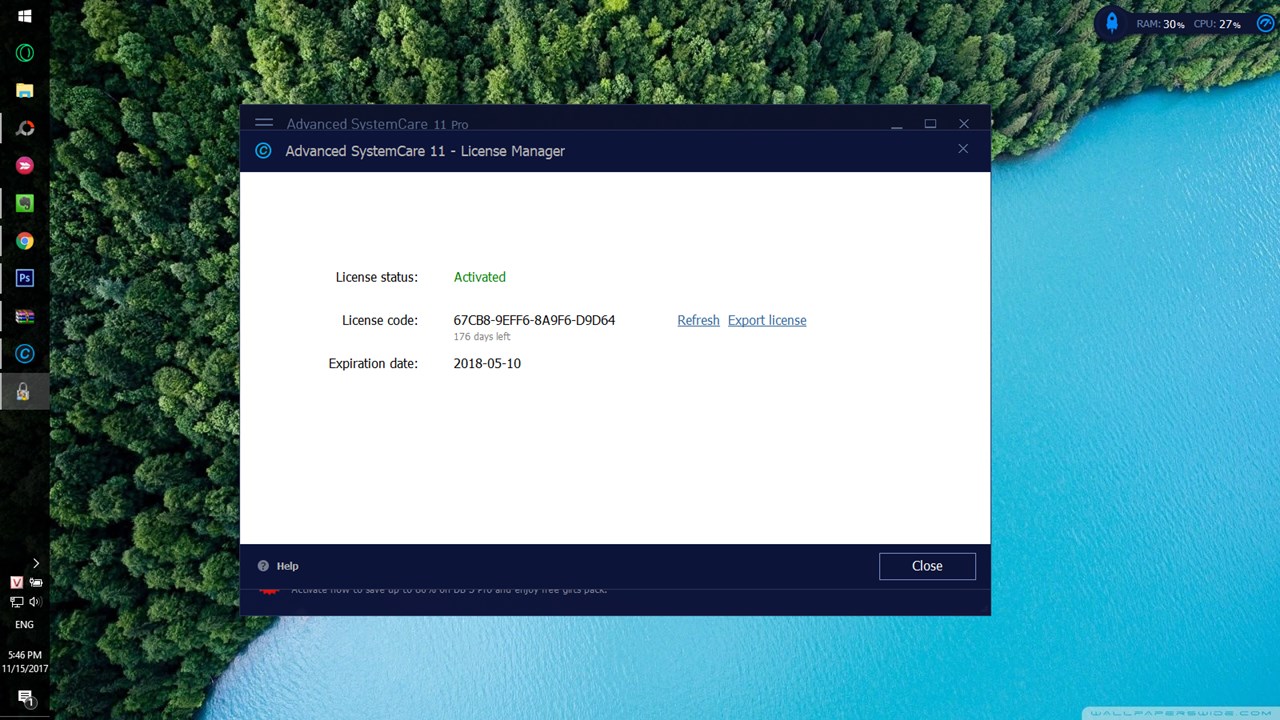1280x720 pixels.
Task: Open the hamburger menu in Advanced SystemCare
Action: click(x=264, y=123)
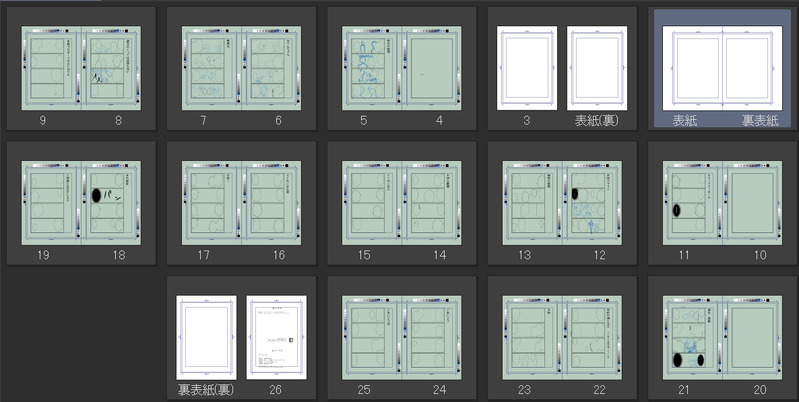Select page 21 with two black ovals
Image resolution: width=799 pixels, height=402 pixels.
coord(693,337)
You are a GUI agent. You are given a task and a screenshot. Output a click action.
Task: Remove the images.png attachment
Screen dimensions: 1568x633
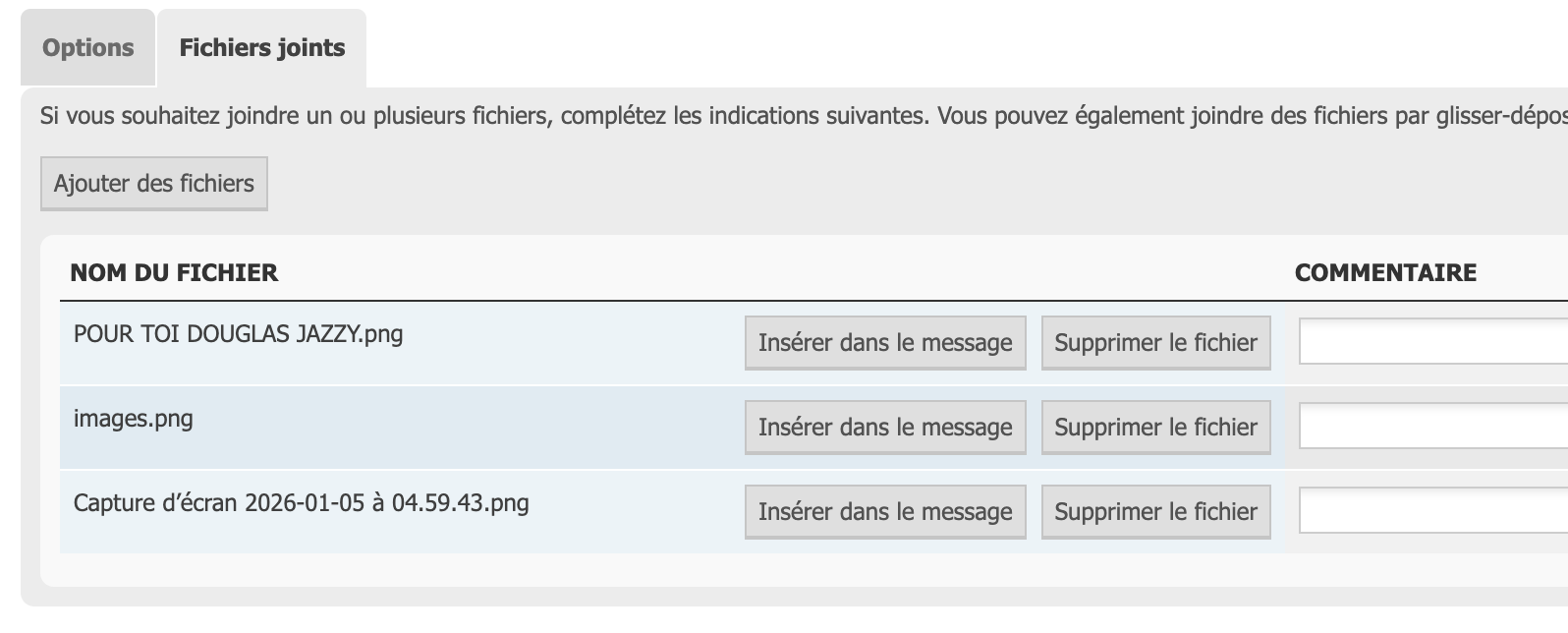pyautogui.click(x=1155, y=428)
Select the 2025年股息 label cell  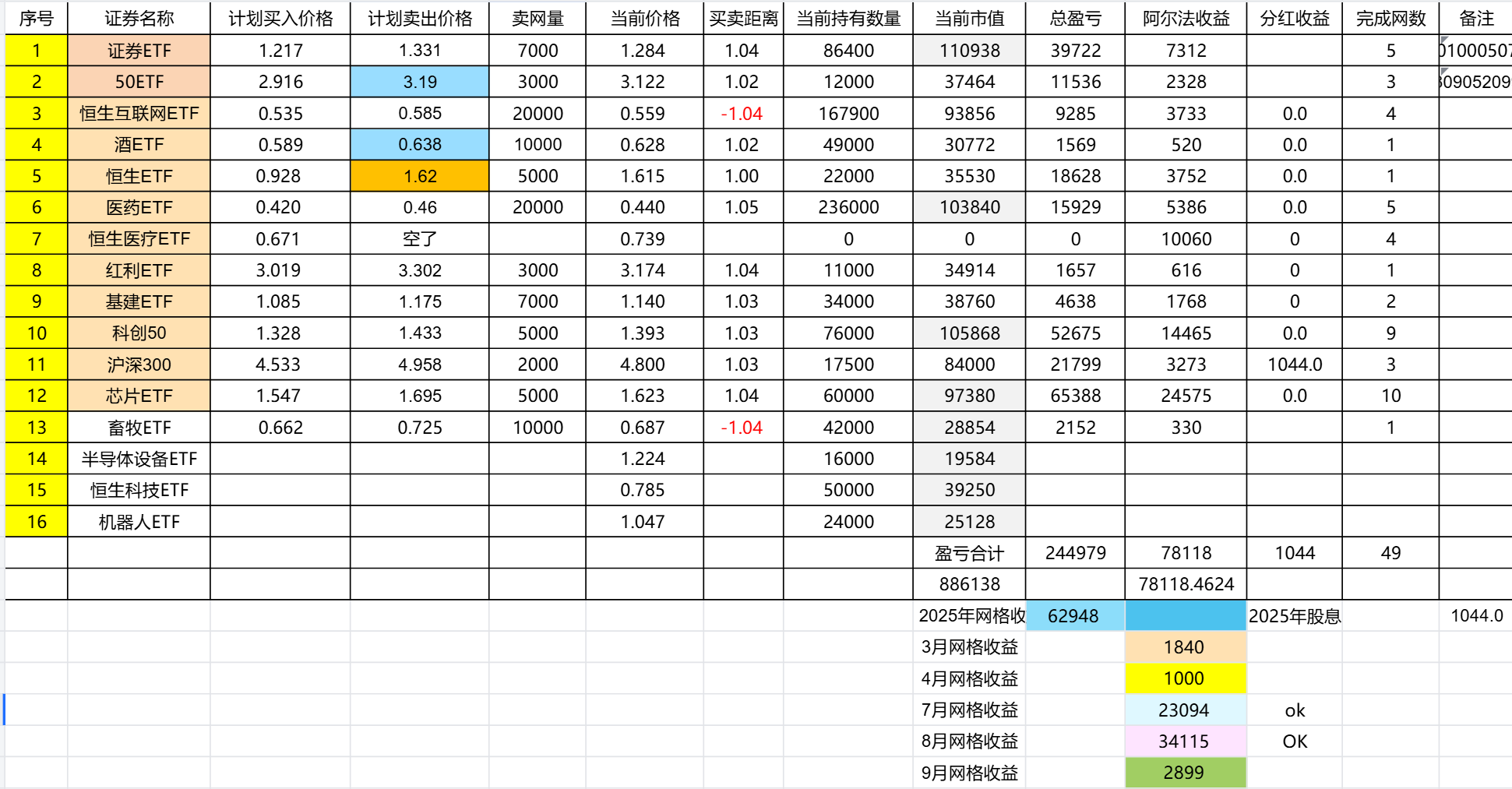click(1295, 616)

Requirements:
Rewrite the material from its start through the line with "pyautogui.click(x=1155, y=428)", changing "attachment" to "file" and keeping everything else the same. Omit the pictures.

Result of the exercise:
1280x720 pixels.
Task: Open the hamburger menu in Advanced SystemCare
Action: click(x=264, y=123)
Select page 21 with two black ovals
Image resolution: width=799 pixels, height=402 pixels.
coord(693,337)
You are a GUI agent. You are given a task and a screenshot. Output a click action.
Task: Remove the images.png file
Screen dimensions: 1568x633
pyautogui.click(x=1155, y=428)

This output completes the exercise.